Berkan dakikalardır konuşuyordu ama sesi, daha çok arka planda duyulan bir vızıltı gibi geliyordu kulaklarıma. Son cümlesi dikkatimi çekince sanki bir rüyadan ayılıyormuş gibi, boşluğa diktiğim gözlerimi kırpıştırıp yüzüne baktım. Kaşlarını kaldırmış, bıkkınlıkla beni izliyordu.
"Dinliyorum tabii." diye yalan söyledim, ayıp olmasın diye. Ama bu yalanı ne Berkan, ne de yanımızda sessizce dikilen Danla yutmuştu.
"Oğlum hem anlat anlat diye tutturuyorsun, hem de anlatınca dinlemiyorsun. Alemsin valla." diye Berkan başını iki yana sallayarak konuştuğunda sıkıntıyla iç çektim.
Berkan'a, Ufuk Gündüz'le ne bağlantısı olduğunu, Doğa Hanım'ın onu neden ve nasıl buraya gönderdiğini sormuştum. Dövüş dersinin yapıldığı salondaydık, dersin başlamasına henüz vardı. O sırada herkes salonun bir köşesine kurulmuş, gruplar halinde muhabbet ediyordu. Ben de son on dakikadır Berkan ve Danla'yla sohbet ediyormuşum gibi gözüksem de aklım çok farklı yerlerdeydi.

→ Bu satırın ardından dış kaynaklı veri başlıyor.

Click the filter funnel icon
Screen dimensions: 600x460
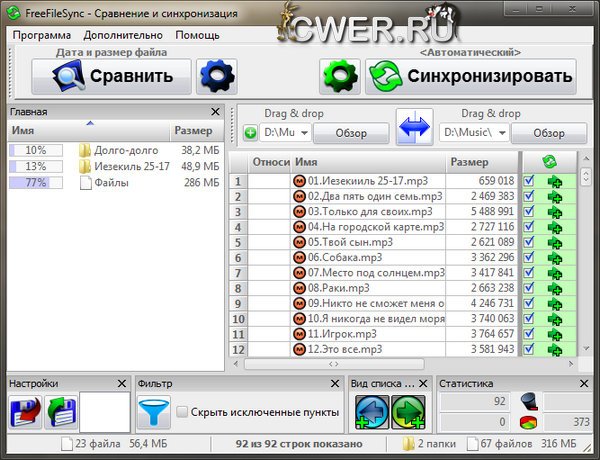pyautogui.click(x=154, y=412)
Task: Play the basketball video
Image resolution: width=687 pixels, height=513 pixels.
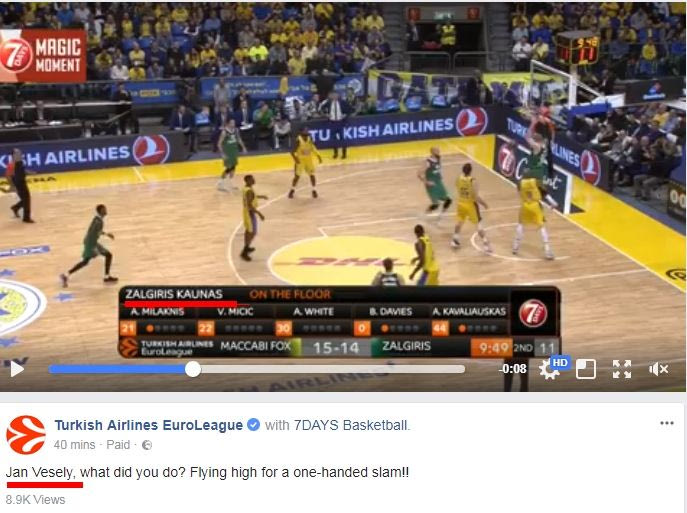Action: [17, 369]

"Sadece dalmışım, kusura bakma." diye mahçup bir şekilde gülümsediğimde Danla'ın gözlerini kısarak beni izlediğini farkettim.
"O geceden beri sende bir haller var," dedi, imalı bir sesle. "Sanki bize bir şeyleri anlatmıyorsun."

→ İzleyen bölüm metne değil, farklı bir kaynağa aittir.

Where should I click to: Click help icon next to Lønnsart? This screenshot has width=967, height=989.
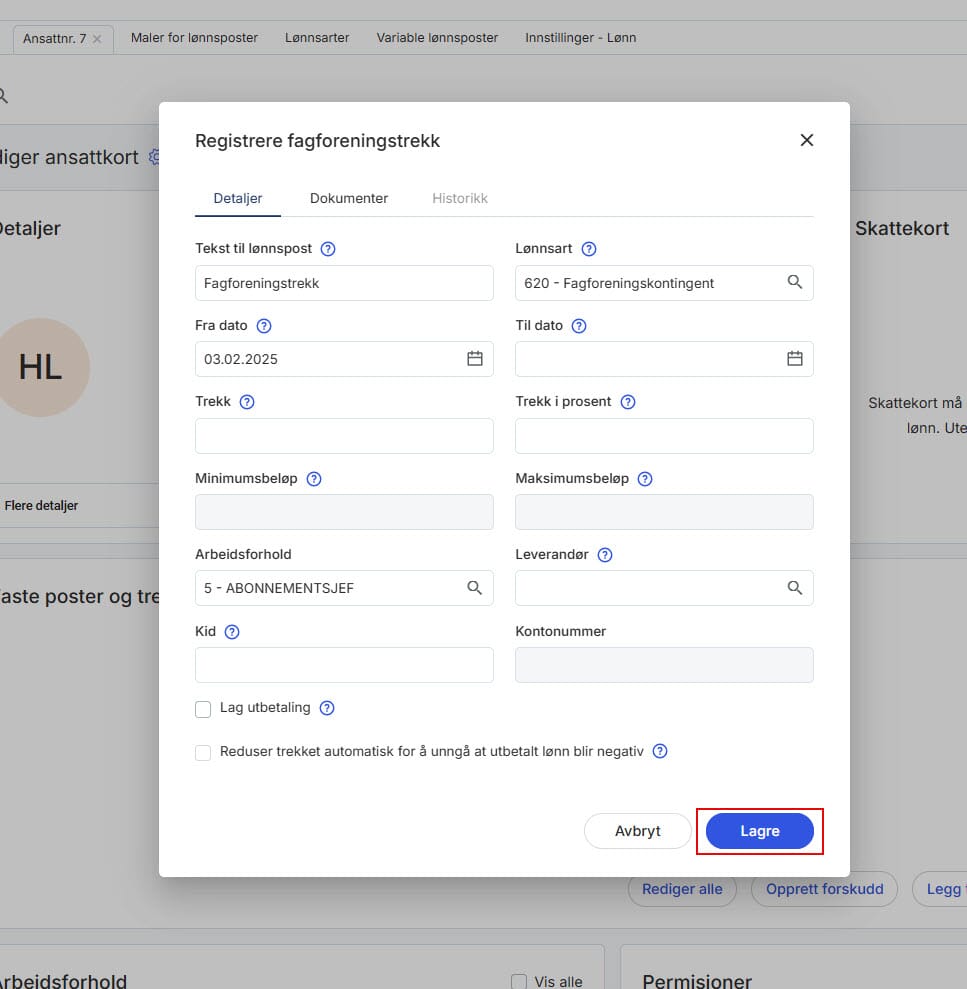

Sertçe yutkundum. Zaten aklımdan çıkmayan o malum geceyi bir de Danla'dan duyunca utançla gerildim. Sadece iki gün geçmişti, kabus gibi iki gün. İki gündür aklımın bir köşesinde Fridevs Yöreoğlu bana "Aptal!" diye bağırıyordu durmadan.
Onlara Barış hakkında öğrendiklerimi anlatmıştım, çok fazla şey öğrenmiş olmasam da. Tabii ki malum kısımları atlamıştım. Yine de Danla, iki gündür bok gibi olan ruh halimden anlıyordu ki ortada anlattığımdan daha fazlası vardı. Bu kız beni fazlasıyla geriyordu.
"Yok ya, ne alakası var?" diye geçiştirdim onu. "Ne öğrendiysem anlattım işte."
"İki gündür değişiksin. Değişiksiniz. Sen hiç gülmüyorsun, boşluğa bakıp duruyorsun. Barış artık sana yaklaşmıyor, yüzüne bakmıyor. Ne oldu, bir gecede bitti mi şu yeni filizlenen arkadaşlığınız?"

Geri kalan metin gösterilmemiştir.